Why can't rho^o decay into two pi^o?

[brainschen]

As title, why does the following decay is forbidden?
\rho0\rightarrow\pi0\pi0

[Vanadium 50]

Isospin. Take a look at the Clebsch-Gordon coefficient table.

[brainschen]

Isospin. Take a look at the Clebsch-Gordon coefficient table.

Thank you. You are correct. I look at the CG 1x1 table.
|10> = (1/2)|11>|1-1>-(1/2)|-11>|11>. The coefficient of |10>|10> is zero!

But why is that physically? The isospin is still conserved for |10>|10> case.

[Vanadium 50]

But why is that physically?

What kind of answer are you looking for? Why are there Clebsch-Gordon coefficients at all? Why does isospin use the same Clebsch-Gordon coefficients as angular momentum? Why is there isospin at all? I don't know how to answer you.

[clem]

You can also use Bose statistics and conservation of angular momentum.
The rho has spin one. There is no pi0-pi0 state with J=1.

[memyself]

Hello,
I don't understand why pi0-pi0 can't have J=1.
I thought (probably wrong) that they could have some relative angular momentum L for example L=1 so that then pi0-pi0 would have J=1.

Maybe it's trivial but could someone please explain me why that isn't possible :)

Thank you!

[jdstokes]

What kind of answer are you looking for? Why are there Clebsch-Gordon coefficients at all? Why does isospin use the same Clebsch-Gordon coefficients as angular momentum? Why is there isospin at all? I don't know how to answer you.

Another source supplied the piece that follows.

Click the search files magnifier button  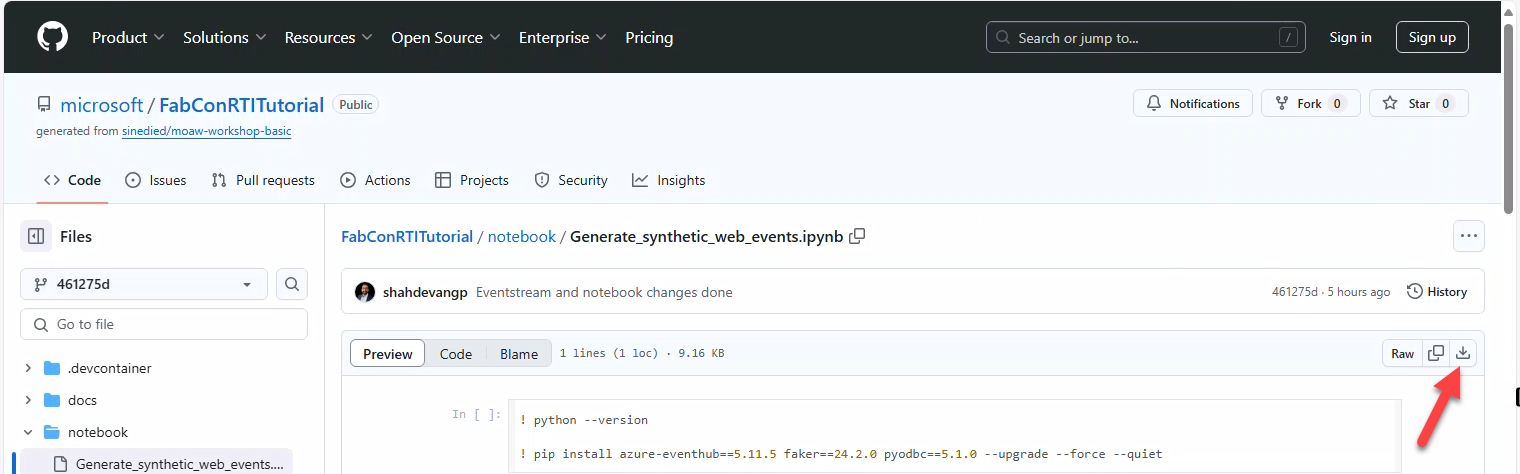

Isn't isospin conservation just a manifestation of nucleon SU(2) invariance of the Hamiltonian?

[Vanadium 50]

If you put it in a J=1 state the total wavefunction is antisymmetric, and it has to be symmetric because of Bose statistics.

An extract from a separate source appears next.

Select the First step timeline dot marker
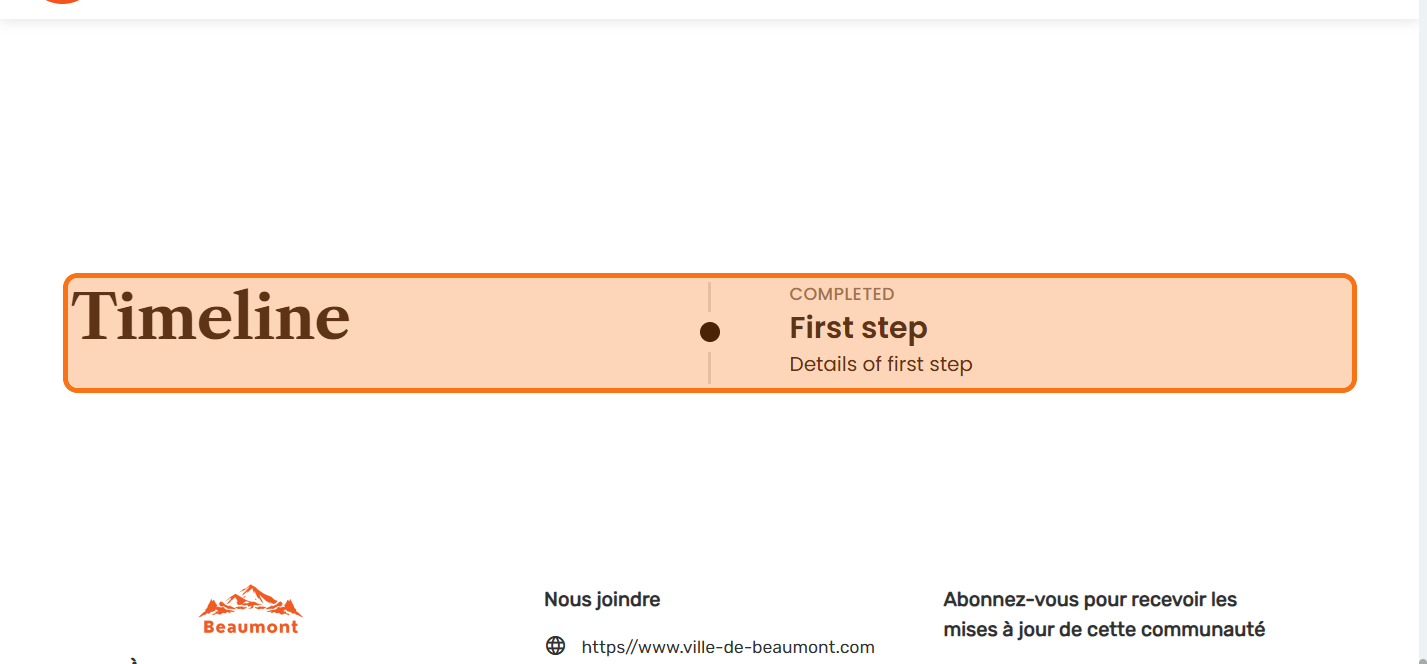click(x=710, y=332)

JDStokes, yes, isospin is SU(2). Which is why you use the Clebsch-Gordon coefficients as opposed to something else.

[clem]

It is important to note that Ispin symmetry is broken, while Bose statistics and conservation of angular momentum are not.

[hamster143]

It can't decay into pi0 pi0 because of conservation of angular momentum.

It can decay into pi0 pi0 gamma. In a world with unbroken isospin symmetry, that decay would also be prohibited (because rho0 is symmetric under u-d interchange, and pi0's are antisymmetric). In our world, it's merely suppressed. Relative probability of this decay is 4.5 * 10^-5 %.

[clem]

It can't decay into pi0 pi0 because of conservation of angular momentum.

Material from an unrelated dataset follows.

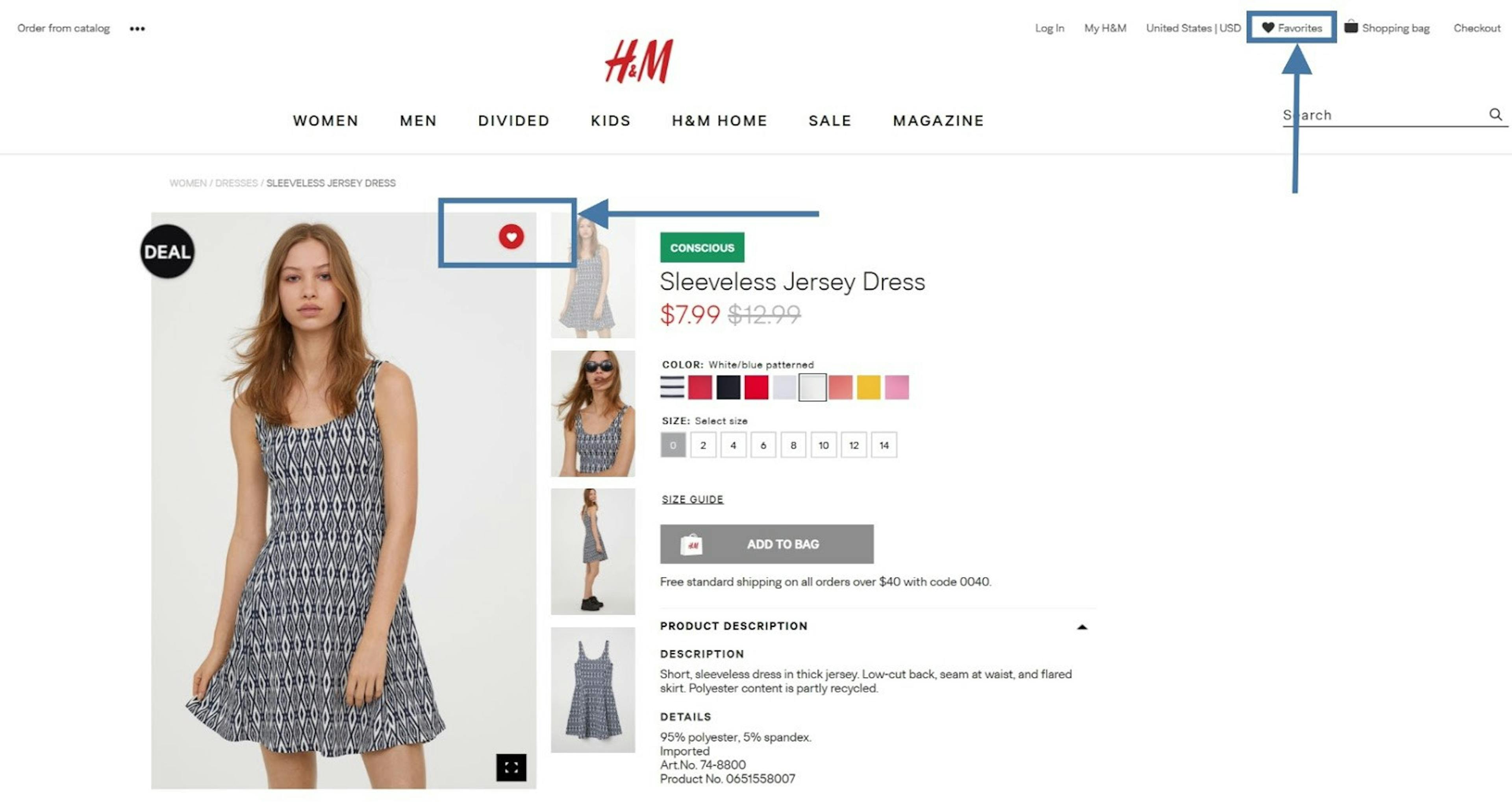
Task: Open the Shopping bag icon
Action: click(x=1351, y=27)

It can decay into pi0 pi0 gamma. In a world with unbroken isospin symmetry, that decay would also be prohibited (because rho0 is symmetric under u-d interchange, and pi0's are antisymmetric). In our world, it's merely suppressed. Relative probability of this decay is 4.5 * 10^-5 %.
1. You also need Bose statistics for the pi0s.
2. Once there is a gamma, Ispin is irrelevant.
2. The rho is u-ubar. It has C=-, but no symmetry property.

[hamster143]

1. Gamma is isospin invariant. u and d quarks couple to the gamma with different strength, because isospin is not a perfect symmetry.

2. Rho is (u\bar{u} - d\bar{d})/\sqrt{2}.

[humanino]

Rho is (u\bar{u} - d\bar{d})/\sqrt{2}.If there is a difference between (u\bar{u} - d\bar{d})/\sqrt{2} and u\bar{u}, it must break isospin ! This is why (I think) you miss clem's point.

[hamster143]

:confused:

We're located in different points on the surface of the Earth, but that does not mean that rotational symmetry of the Earth is broken. (u\bar{u} - d\bar{d})/\sqrt{2} and u\bar{u} are degenerate and there is a symmetry transformation that takes one into the other, but that does not mean that they are the same state.

[clem]

I know the rho is not simply u-ubar. I just gave a simple example to show that symmetry didn't enter.

[humanino]

(u\bar{u} - d\bar{d})/\sqrt{2} and u\bar{u} are degenerate and there is a symmetry transformation that takes one into the other, but that does not mean that they are the same state.Sure, I think we agree. The states would be impossible to distinguish IF isospin were exact. Of course, the proton and the neutron have different interactions with the photon :smile:

[clem]

I am confused by the last few posts. u-ubar is not an Ispin eigenstate.
The combination (u\bar{u} - d\bar{d})/\sqrt{2} is.